I’m not saying that accomplices and robbers are not culpable: They deserve to pay for their crimes. What I am saying is that they are less culpable than those who actually pull the trigger intending to kill, and it’s crucial that our justice system recognize that. One of the most basic tenets of criminal legal theory is that different levels of culpability must be punished differently, or else we risk incentivizing the worst in criminal behavior. Michigan’s system, unfortunately, has blurred such basic lines of demarcation.

And so it’s that prisons are filled with people serving life sentences regardless of whether they are cold-blooded killers, or something far less culpable than that. Put that together with the hundreds of thousands of people imprisoned for petty, nonviolent drug offenses, and you have an unfair system and very crowded prisons costing a cash-strapped state far more than it can afford to spend.
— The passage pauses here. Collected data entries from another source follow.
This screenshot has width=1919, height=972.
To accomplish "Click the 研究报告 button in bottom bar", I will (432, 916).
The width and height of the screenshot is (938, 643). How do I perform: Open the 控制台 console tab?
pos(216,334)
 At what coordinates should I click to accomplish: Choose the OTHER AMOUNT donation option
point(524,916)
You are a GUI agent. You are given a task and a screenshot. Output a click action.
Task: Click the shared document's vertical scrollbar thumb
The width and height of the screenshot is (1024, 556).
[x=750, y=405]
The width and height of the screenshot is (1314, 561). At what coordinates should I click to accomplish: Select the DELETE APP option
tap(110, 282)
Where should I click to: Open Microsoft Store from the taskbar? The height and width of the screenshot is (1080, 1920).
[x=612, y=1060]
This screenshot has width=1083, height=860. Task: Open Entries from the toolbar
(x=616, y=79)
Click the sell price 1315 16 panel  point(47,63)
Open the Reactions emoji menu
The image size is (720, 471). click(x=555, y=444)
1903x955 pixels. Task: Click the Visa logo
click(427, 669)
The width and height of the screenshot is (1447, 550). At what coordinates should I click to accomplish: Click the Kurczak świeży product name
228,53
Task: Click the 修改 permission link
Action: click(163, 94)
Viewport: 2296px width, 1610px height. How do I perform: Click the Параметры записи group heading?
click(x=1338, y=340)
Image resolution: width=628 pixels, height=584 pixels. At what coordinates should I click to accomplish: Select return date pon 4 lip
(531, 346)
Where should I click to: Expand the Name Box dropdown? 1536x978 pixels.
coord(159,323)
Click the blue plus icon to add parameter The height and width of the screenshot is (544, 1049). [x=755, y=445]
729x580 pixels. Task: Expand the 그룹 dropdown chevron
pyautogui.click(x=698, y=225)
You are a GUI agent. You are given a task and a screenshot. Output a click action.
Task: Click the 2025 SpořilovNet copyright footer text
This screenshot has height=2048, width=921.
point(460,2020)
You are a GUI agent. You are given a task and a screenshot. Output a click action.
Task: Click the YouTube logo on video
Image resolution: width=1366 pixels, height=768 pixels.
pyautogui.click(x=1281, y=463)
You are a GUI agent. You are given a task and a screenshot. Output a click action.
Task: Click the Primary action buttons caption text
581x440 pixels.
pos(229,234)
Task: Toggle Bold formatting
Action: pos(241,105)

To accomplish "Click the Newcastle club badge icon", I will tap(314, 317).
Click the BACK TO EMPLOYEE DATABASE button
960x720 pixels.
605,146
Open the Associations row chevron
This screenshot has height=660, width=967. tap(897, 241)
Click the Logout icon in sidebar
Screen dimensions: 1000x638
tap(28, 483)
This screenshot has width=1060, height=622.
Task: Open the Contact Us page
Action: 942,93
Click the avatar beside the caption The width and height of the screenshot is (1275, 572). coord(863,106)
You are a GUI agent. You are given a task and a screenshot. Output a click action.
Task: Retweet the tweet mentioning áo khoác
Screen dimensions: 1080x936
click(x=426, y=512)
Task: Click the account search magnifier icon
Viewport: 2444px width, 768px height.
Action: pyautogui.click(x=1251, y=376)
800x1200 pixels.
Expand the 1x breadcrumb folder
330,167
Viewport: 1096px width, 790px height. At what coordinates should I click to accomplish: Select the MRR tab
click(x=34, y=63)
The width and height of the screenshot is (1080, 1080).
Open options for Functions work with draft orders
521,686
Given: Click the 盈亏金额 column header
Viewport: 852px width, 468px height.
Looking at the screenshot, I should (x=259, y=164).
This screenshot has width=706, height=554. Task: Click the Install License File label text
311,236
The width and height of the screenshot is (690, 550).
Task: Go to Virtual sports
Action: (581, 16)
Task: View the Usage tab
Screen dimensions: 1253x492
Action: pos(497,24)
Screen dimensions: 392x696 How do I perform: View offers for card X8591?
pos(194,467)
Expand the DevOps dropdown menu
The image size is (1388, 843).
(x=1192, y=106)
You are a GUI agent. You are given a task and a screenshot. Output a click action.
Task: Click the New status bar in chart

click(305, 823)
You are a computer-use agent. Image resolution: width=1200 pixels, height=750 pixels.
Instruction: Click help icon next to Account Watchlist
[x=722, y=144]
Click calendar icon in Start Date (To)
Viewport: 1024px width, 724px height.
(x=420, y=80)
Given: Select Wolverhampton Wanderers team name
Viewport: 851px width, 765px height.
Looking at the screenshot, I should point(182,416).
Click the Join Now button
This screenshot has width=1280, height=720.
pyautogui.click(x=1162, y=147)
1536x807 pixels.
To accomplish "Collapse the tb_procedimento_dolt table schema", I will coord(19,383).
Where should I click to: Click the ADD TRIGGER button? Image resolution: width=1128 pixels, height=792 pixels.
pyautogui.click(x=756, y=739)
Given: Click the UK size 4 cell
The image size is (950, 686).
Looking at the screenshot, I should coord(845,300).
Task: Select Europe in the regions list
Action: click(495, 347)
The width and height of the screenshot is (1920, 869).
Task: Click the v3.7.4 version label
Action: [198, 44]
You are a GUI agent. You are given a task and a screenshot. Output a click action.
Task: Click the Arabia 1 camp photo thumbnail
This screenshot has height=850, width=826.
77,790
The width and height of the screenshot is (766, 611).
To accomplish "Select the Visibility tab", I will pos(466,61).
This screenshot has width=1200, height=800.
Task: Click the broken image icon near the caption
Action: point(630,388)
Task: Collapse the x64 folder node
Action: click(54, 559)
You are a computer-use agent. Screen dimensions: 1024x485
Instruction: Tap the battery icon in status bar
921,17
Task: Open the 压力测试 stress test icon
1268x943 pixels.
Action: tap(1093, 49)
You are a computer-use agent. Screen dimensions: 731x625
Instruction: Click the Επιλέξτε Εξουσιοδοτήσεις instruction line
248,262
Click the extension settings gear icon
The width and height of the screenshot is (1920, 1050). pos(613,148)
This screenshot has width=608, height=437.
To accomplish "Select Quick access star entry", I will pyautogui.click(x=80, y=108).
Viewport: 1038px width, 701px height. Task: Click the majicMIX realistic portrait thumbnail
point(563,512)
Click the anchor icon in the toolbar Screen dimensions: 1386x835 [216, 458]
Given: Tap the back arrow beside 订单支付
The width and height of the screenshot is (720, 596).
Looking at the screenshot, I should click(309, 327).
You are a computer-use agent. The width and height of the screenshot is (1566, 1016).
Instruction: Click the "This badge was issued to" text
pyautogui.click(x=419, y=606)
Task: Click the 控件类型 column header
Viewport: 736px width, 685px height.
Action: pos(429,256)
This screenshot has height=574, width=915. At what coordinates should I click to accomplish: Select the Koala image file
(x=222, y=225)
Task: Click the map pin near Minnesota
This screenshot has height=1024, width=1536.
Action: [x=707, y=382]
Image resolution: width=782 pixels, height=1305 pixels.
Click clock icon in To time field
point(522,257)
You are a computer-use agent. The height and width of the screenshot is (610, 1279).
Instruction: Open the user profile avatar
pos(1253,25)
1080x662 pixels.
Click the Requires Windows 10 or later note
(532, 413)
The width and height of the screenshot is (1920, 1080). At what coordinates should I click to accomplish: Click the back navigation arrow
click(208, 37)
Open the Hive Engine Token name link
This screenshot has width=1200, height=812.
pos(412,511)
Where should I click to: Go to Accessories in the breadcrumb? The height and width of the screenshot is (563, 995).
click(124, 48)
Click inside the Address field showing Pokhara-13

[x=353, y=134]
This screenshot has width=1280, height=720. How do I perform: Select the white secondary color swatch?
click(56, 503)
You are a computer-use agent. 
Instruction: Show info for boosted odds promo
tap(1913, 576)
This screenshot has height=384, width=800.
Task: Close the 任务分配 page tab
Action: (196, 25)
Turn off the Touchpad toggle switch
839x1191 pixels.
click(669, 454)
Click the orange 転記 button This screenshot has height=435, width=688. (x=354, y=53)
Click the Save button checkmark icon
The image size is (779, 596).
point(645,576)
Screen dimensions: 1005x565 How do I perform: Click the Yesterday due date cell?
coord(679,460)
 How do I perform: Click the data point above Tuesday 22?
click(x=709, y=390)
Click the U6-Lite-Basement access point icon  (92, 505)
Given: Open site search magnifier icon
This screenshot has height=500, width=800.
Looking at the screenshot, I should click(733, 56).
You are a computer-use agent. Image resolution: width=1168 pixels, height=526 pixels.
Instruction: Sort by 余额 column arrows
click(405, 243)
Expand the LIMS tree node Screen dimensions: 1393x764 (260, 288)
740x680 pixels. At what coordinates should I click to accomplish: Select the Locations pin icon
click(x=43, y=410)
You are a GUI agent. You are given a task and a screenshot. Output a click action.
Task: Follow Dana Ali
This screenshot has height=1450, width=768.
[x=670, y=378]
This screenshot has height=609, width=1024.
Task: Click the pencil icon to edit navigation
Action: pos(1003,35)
In light of all that, to criticize Granholm’s pardons and commutations is to miss the point entirely. Perhaps a handful of her 179 plus pardons and commutations were questionable on some level. But she took seriously the small role she can play in correcting a vastly flawed system, and I applaud her for that.

A real solution can come only from the legislature, which must amend the criminal code to reflect a logical understanding of crime, not just a blatantly political system that throws people away. Above all, judges must have the freedom to decree individual sentences for individual people, as opposed to having their hands tied by mandatory minimums.

All this doesn’t even begin to address the innocent people who are imprisoned and are denied meaningful recourse, but such serious reconsiderations of policy and philosophy are the first step. Short of that, Michigan is just a prison state, whose leaders can’t be bothered to do what’s best for all of us.